● Tasks and exercises:
- A) From the court opinion below, copy everything from "Court Opinion" down to "record before us.".
- B) Summarize the court opinion below in two sentences.

Court Opinion

ID: 3719221
Source: CourtListenerOpinion
Date Created: 2016-07-06 06:50:55.960172+00
Date Added: 2024-06-11T09:37:46.862493
License: Public Domain

{¶ 97} I respectfully dissent from the decision of the majority, and would instead sustain Defendant-Appellant's third assignment of error on the record before us.
 {¶ 98} In State v. Edmonson, 86 Ohio St.3d 824, 1999-Ohio-110, the Supreme Court established a strict compliance standard for the statutory findings a court must make in order to impose a particular felony sentence, holding that the court must "record a finding," and that when reasons for the finding are required the court must "give its reasons."Id., at 329. The rationale for the requirement was set out in State v.Comer, 99 Ohio St.3d 463, 2003-Ohio-4165, in which the Court stated: "These findings and reasons must be articulated by the trial court so an appellate court can conduct a meaningful review of the sentencing decision." Id., at 468. That articulation must be in the form of oral pronouncements made at the sentencing hearing. Id.
 {¶ 99} Defendant-Appellant was convicted of a fifth degree felony and sentenced to a term of imprisonment on her conviction. R.C.2929.19(B)(2)(a) requires the court, when it imposes a prison term for that degree of felony offense, to "make a finding that gives its reasons . . . for imposing the prison term, based on the overriding purposes and principles of felony sentencing set forth in section 2929.11 of the Revised Code, and any factors listed in divisions (B)(1)(a) to (i) of section 2929.13 of the Revised Code that it found to apply relative to the offender." Per Edmonson and Comer, the court's intuitive application of those matters is not sufficient and therefore cannot be presumed.
 {¶ 100} I agree that the trial court's reference to Defendant-Appellant's extensive criminal record portrays a fully sufficient basis for the sentence the court imposed in relation to the purposes and principles of felony sentencing set out in R.C. 2929.11. The problem is that the court neither recorded its findings on those matters nor gave its reasons for any such findings, which are requirements expressly imposed by R.C. 2929.19(B)(2)(a). Regrettably, we are then required by Edmonson and Comer to reverse the sentence the court imposed and to remand for resentencing.
 {¶ 101} We have consistently enforced the strict compliance requirement when similar omissions occurred. State v. Watts (Dec. 31, 1998), Montgomery App. No. 17060; State v. Shepherd (Dec. 6, 2002), Montgomery App. No. 19284; State v. Watkins (August 31, 2001), Champaign App. No. 2000-CA-21; State v. Rothgeb (Jan 31, 2003), Champaign App. No. 02CA7; State v. Adkins (Mar. 28, 2003), Greene App. No. 2002-CA-113. Why the majority abandons the strict compliance standard in the present case is perplexing.

● Entries supplied:
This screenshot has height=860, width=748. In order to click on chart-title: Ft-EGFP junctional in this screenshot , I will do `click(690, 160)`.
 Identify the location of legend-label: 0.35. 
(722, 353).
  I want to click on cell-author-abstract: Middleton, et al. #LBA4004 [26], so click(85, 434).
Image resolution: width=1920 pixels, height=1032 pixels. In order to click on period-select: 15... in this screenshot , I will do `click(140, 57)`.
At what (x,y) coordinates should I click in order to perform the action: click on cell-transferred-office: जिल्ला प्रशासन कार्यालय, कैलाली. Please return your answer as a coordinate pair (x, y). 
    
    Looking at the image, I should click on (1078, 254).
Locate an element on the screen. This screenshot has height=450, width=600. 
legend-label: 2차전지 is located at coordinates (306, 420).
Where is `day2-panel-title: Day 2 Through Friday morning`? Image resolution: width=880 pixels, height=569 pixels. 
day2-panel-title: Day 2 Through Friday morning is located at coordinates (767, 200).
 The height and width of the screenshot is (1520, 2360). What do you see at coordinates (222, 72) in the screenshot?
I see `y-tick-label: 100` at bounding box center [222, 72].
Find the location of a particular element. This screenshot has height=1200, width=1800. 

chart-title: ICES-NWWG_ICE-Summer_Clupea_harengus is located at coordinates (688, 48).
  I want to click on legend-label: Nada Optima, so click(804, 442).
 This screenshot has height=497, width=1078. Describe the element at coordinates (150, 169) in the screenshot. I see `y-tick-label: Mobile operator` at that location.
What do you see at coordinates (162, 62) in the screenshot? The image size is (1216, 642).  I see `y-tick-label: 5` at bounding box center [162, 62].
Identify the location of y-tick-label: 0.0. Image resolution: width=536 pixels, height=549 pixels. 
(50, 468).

● Outputs in order:
- A)
Court Opinion

ID: 3719221
Source: CourtListenerOpinion
Date Created: 2016-07-06 06:50:55.960172+00
Date Added: 2024-06-11T09:37:46.862493
License: Public Domain

{¶ 97} I respectfully dissent from the decision of the majority, and would instead sustain Defendant-Appellant's third assignment of error on the record before us.

- B) The dissent would sustain Defendant-Appellant's third assignment of error because, in imposing a prison term for a fifth degree felony, the trial court neither recorded its findings nor gave its reasons as R.C. 2929.19(B)(2)(a) requires. Under the strict compliance standard of Edmonson and Comer, which the court has consistently enforced, that omission requires reversing the sentence and remanding for resentencing.